→ PROMPT
Every record needs to be repeated exactly; its pictures do not.

[Records from a data collection]

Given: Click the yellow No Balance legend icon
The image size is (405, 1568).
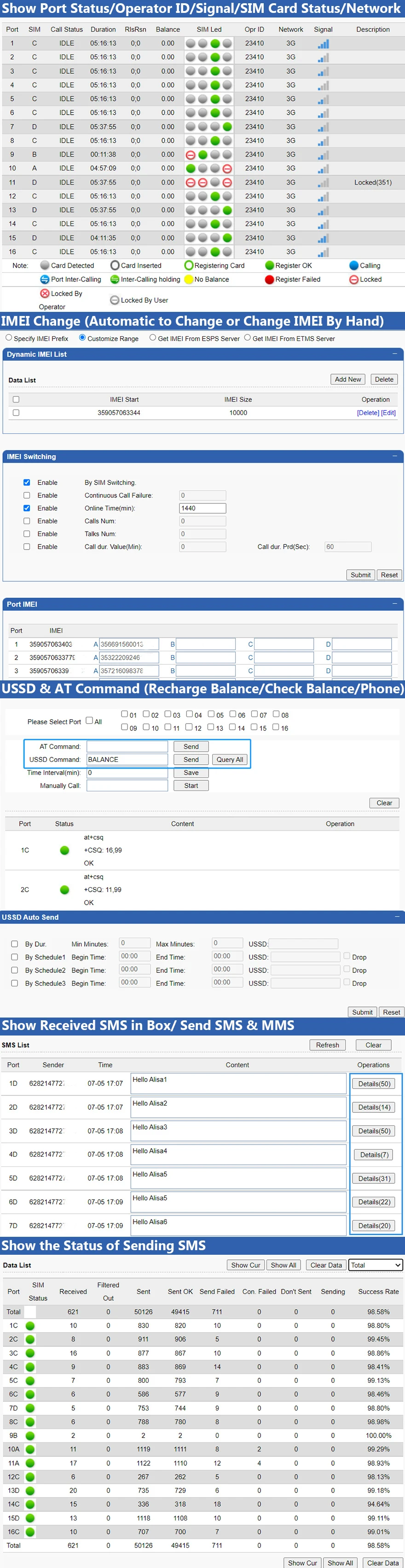Looking at the screenshot, I should [x=189, y=280].
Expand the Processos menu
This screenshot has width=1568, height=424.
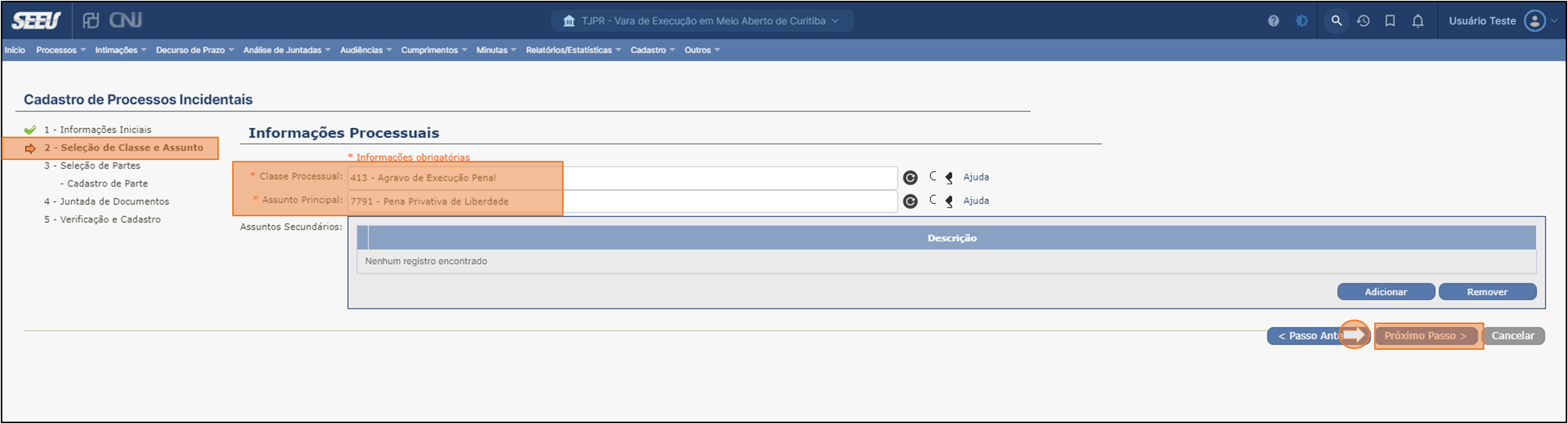coord(60,50)
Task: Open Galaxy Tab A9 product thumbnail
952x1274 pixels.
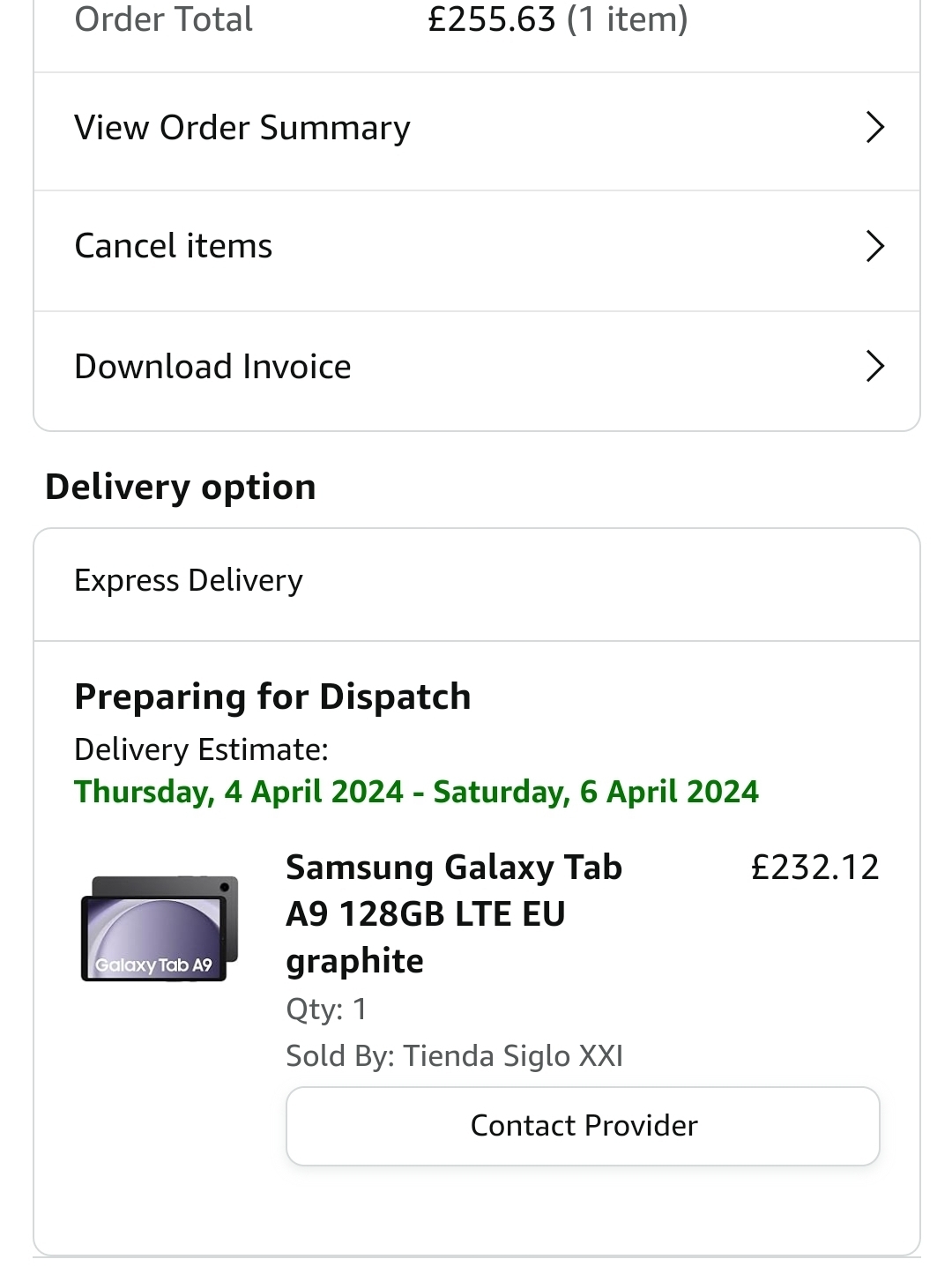Action: click(x=160, y=928)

→ TASK RESULT
Given: Click the yellow No Balance legend icon
The image size is (405, 1568).
Looking at the screenshot, I should [x=189, y=280].
Expand the Processos menu
This screenshot has width=1568, height=424.
coord(60,50)
Task: Open Galaxy Tab A9 product thumbnail
952x1274 pixels.
Action: click(x=160, y=928)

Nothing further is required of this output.